I even put it in my Twitter bio for awhile (and then removed it in late 2016 for reasons you can probably guess).
Five years after the fact,
I picked the title "relentless future"
when naming the original #mod_shrine
compo version of the song.
I wouldn't have done this for any old compo entry;
this particular one felt special somehow.
I regret not saving the chatlog
of the other participants' reactions!
Their comments stuck with me for years afterward,
spurring me to flesh out & finish the song.
on the album name
I think in orthogonalities a lot: two concepts that are neither opposites nor analogies, but rather complements to each other. My simfile pack in progress "beat & flow" reflects this same thought pattern. I consider contrast to be central to all of my creative work, and these orthogonalities serve as a multidimensional space in which to explore contrast: finding all the ways something can be different from itself over time while remaining cohesive.
The specific name Light & Matter has been floating in my head for many years, to the point where naming this album anything else would've felt emotionally dishonest. I'll have more to say about it when the album is complete.

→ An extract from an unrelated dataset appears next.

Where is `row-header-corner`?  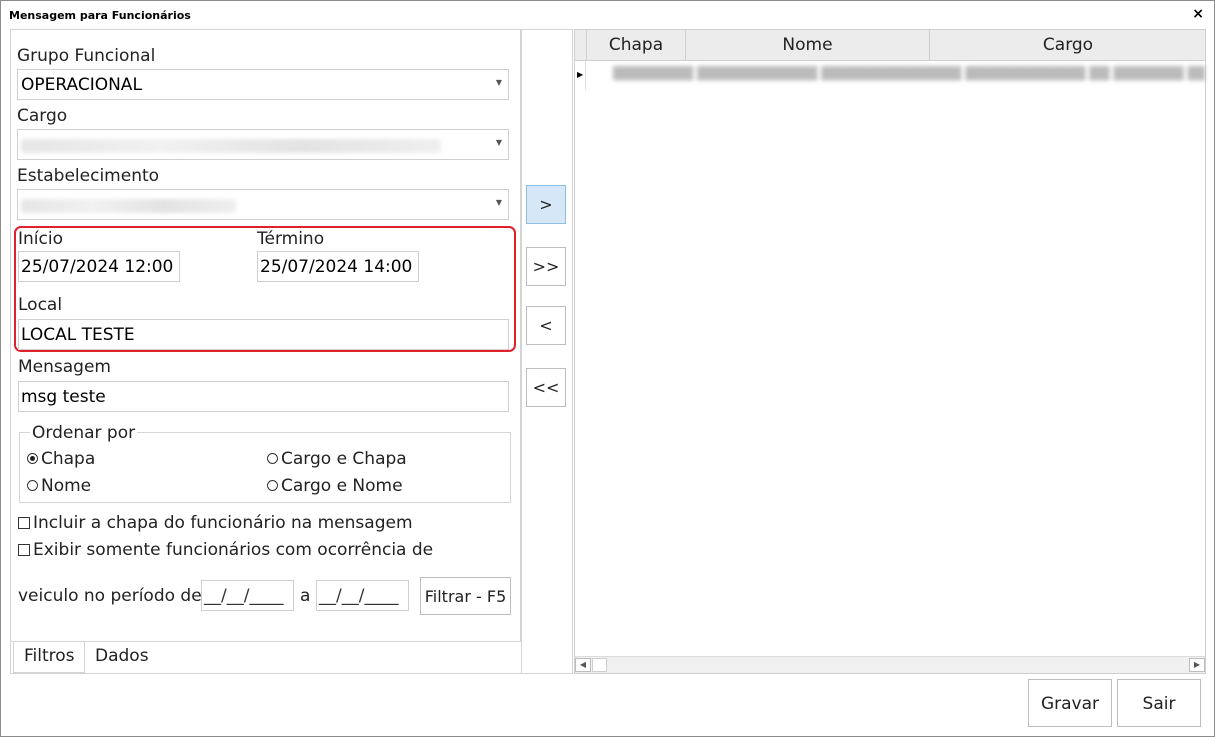
row-header-corner is located at coordinates (581, 45).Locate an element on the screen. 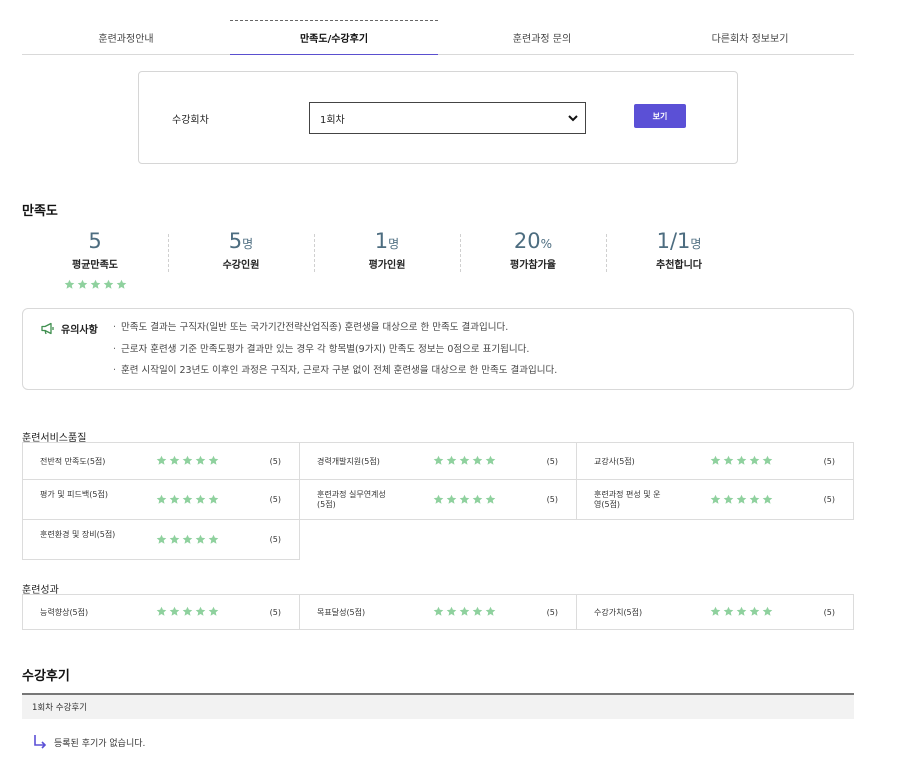 The image size is (902, 759). notice-header: 유의사항 is located at coordinates (70, 328).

on the "in progress" nature of the album
I wanted to have finished this entire album by today. It was obviously a moonshot, but it wasn't entirely unfounded: I had made Sierpiński's Nightmare in a little over 3 weeks in 2021. If I could just multiply that pace by an album's song count, I would have it finished in a year with time to spare! But, Sierpiński's Nightmare was a product of my constraints, including an inflexible deadline and a collaborator to not let down. Those constraints weren't present in my life over the last year, so progress was relatively slow.
on working on an album for 11 months and then rushing to finish a specific song from it in 1 month
It's funny, right? It's like a little prank I played on myself (and my peers who helped me get it across the finish line). I had other songs that were closer to done, but when it came down to the last month, I decided that relentless future simply had to be the flagship single. I try not to mythologize my own life, but it was one of those decisions that felt almost out of my control, like instructions from the heavens.

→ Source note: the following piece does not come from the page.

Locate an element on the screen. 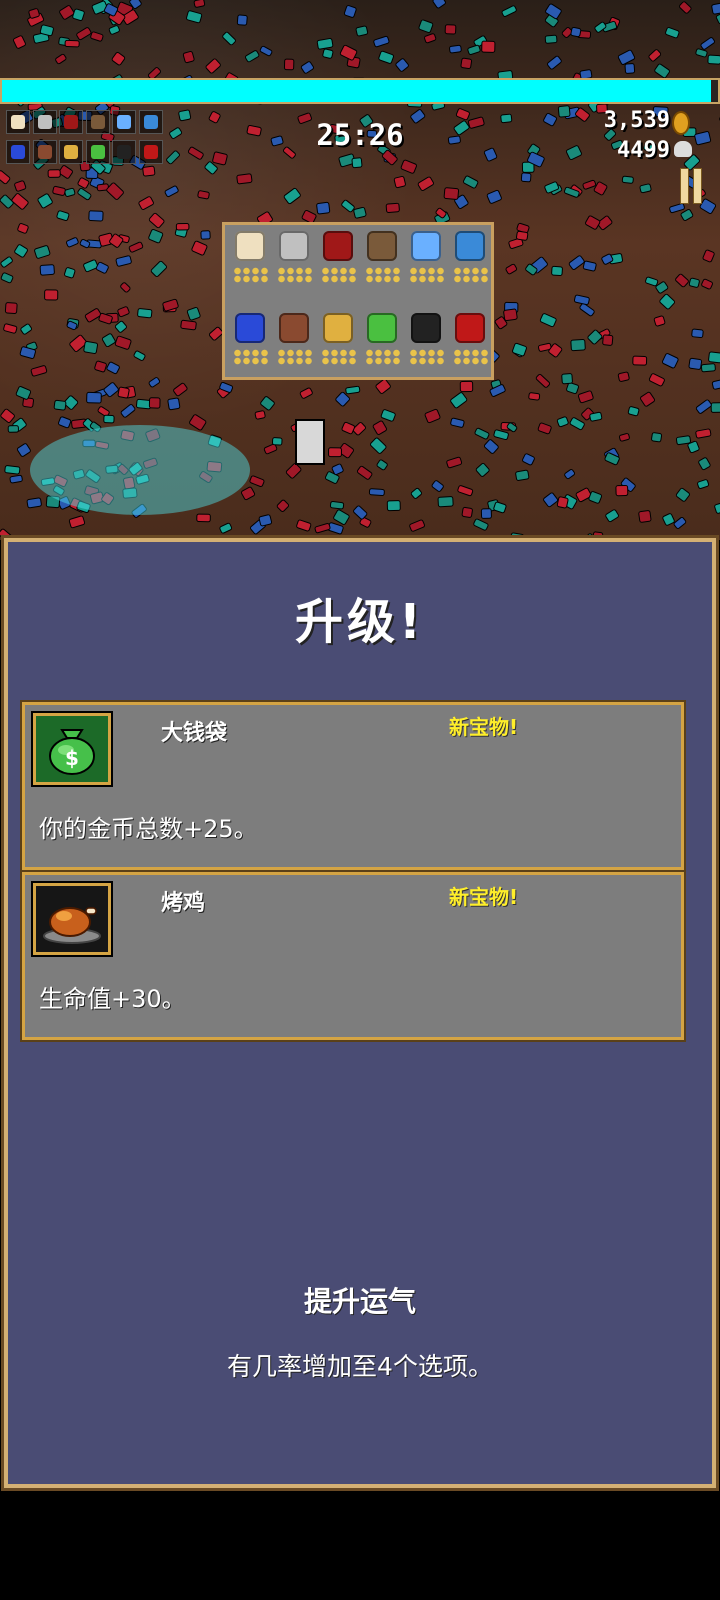  upgrade-option-roast-chicken: 烤鸡 新宝物! 生命值+30。 is located at coordinates (353, 956).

on announcing an album for which one song is complete
Remember those constraints around Sierpiński's Nightmare's creation? That's some classic ADHD behavior right there: finding out I can make a 6-minute song in 3 weeks because the task at hand offered novelty & urgency. Really, the same thing happened with relentless future. At some point, I have to accept that this is just how I operate: chasing after motivation like my life depends on it the handful of times it shows up in my life each year. This is how the entire album will get made, and I'll probably release at least half of its songlist as singles along the way.
I've announced and dropped smaller projects before, but I've never felt more conviction in my heart that I have to finish something. The only way I'm not finishing this album is if I die or fall out of grace with capitalism, losing the spare time I have to make music (a fate worse than death).
on a release date
I will finish Light & Matter within the next 6 years, ideally much sooner. I think that's the most realistic goal I can give myself without just quipping "cats don't have deadlines".